No todos los textos tienen solución. Las historias a veces no se plantean redondas. Tratamos de contarlas y nos atragantamos con los argumentos porque no encontramos una conclusión probada que nos ampare una verdad. Y balbuceamos inseguros… Y nos suena a calamidad.
Tuve una costumbre cuando vivía en Lisboa. Si dudaba de algo, o de mi mismo, y me sentía enrarecido, procuraba coger el autobús que me llevaba al trabajo por las mañanas cinco minutos antes, en la parada anterior. Me sentaba al fondo, en una esquina para poder verme a mí mismo, fumando apresurado el cigarrillo, dentro de mi rutina y a punto de tomar el autobús en mi parada habitual.

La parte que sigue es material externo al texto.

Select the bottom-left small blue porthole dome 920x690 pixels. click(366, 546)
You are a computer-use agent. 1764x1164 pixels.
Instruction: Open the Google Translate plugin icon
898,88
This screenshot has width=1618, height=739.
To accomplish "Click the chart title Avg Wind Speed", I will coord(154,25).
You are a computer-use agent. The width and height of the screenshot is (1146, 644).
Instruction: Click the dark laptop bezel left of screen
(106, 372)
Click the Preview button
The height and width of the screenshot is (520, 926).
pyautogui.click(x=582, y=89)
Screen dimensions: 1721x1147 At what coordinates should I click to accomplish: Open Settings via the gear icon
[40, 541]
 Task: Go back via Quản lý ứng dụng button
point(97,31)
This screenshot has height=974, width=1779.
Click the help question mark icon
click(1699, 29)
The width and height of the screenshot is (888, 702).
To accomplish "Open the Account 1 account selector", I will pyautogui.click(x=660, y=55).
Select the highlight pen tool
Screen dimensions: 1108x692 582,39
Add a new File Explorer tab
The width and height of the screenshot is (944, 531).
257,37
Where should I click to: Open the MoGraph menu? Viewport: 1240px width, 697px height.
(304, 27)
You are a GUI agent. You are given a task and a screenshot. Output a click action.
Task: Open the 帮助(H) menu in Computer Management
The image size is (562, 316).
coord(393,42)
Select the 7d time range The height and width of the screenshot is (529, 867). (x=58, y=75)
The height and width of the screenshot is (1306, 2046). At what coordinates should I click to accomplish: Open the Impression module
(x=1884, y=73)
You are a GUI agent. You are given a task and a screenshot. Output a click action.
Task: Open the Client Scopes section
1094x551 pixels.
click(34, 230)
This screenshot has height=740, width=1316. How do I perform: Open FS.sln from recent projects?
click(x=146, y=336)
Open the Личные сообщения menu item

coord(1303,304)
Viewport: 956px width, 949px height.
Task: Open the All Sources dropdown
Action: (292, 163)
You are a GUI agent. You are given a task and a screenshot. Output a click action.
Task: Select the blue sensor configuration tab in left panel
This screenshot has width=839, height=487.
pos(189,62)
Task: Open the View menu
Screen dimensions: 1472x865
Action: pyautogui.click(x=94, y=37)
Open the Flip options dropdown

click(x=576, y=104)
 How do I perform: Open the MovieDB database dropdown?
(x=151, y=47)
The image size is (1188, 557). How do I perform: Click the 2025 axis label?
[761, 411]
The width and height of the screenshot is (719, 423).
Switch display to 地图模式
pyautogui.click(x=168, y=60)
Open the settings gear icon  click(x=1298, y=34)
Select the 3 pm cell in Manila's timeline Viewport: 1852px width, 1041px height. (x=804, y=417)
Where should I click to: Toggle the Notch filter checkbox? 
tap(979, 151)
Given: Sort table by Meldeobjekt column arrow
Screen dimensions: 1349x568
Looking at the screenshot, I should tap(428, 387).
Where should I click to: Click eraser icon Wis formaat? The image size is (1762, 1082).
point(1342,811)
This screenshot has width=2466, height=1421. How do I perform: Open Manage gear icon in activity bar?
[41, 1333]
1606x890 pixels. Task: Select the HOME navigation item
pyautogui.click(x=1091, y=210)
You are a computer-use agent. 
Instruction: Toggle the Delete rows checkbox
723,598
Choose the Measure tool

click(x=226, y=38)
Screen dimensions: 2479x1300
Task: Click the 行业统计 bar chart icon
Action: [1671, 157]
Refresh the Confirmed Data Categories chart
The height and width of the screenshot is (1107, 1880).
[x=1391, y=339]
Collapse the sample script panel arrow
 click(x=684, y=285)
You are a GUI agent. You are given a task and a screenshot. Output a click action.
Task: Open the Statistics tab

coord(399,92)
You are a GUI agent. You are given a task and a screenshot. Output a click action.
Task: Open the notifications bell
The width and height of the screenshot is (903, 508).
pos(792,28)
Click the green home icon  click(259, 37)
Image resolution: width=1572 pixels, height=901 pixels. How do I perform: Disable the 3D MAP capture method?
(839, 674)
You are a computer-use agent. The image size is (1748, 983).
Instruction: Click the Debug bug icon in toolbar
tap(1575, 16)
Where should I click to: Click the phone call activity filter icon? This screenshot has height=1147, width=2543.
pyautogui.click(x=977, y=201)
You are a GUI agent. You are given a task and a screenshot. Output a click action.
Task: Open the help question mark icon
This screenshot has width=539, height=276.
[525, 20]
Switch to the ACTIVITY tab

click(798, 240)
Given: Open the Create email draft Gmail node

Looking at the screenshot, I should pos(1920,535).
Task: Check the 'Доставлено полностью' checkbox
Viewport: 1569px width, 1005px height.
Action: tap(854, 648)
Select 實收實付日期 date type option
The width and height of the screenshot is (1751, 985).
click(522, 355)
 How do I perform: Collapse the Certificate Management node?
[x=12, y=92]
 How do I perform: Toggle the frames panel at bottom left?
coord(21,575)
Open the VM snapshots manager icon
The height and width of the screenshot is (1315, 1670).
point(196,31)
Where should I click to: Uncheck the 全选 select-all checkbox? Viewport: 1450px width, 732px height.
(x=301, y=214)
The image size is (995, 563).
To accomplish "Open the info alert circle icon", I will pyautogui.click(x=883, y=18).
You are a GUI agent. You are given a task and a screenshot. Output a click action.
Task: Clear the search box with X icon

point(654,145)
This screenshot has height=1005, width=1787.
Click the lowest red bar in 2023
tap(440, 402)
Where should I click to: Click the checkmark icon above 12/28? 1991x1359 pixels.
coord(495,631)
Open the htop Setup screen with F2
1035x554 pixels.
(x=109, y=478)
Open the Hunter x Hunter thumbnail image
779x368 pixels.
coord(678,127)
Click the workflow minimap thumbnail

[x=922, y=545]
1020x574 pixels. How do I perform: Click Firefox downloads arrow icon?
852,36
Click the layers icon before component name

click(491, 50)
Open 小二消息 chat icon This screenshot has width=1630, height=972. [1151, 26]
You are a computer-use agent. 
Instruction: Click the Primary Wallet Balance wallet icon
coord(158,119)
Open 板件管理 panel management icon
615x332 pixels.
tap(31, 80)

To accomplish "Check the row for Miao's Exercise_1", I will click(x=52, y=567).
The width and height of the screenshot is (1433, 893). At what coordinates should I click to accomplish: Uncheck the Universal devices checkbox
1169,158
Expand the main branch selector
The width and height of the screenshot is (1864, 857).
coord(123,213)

Tapado por la muchedumbre me veía subir concentrado, ensimismado. Con la calma tensa en la cara de aquel que sabe que las amenazas no están cerca, esa mañana, ni en tiempo ni en lugar. Me bajaba tras de mí en mi destino y me seguía hasta el trabajo. Vigilándome, apartando miedos probables de lo que me tenía acongojado y procurando entrar en la misma vez a la oficina, para evitar sospechas.
Me funcionó, me mantuvo con vida. Aún así, me hubiese gustado algún día sentarme a mi lado en el autobús, decirme dos palabras, y quitarme el peso de esa duda de encima. Pero no podía. Yo tampoco conocía la respuesta, aún no la había vivido.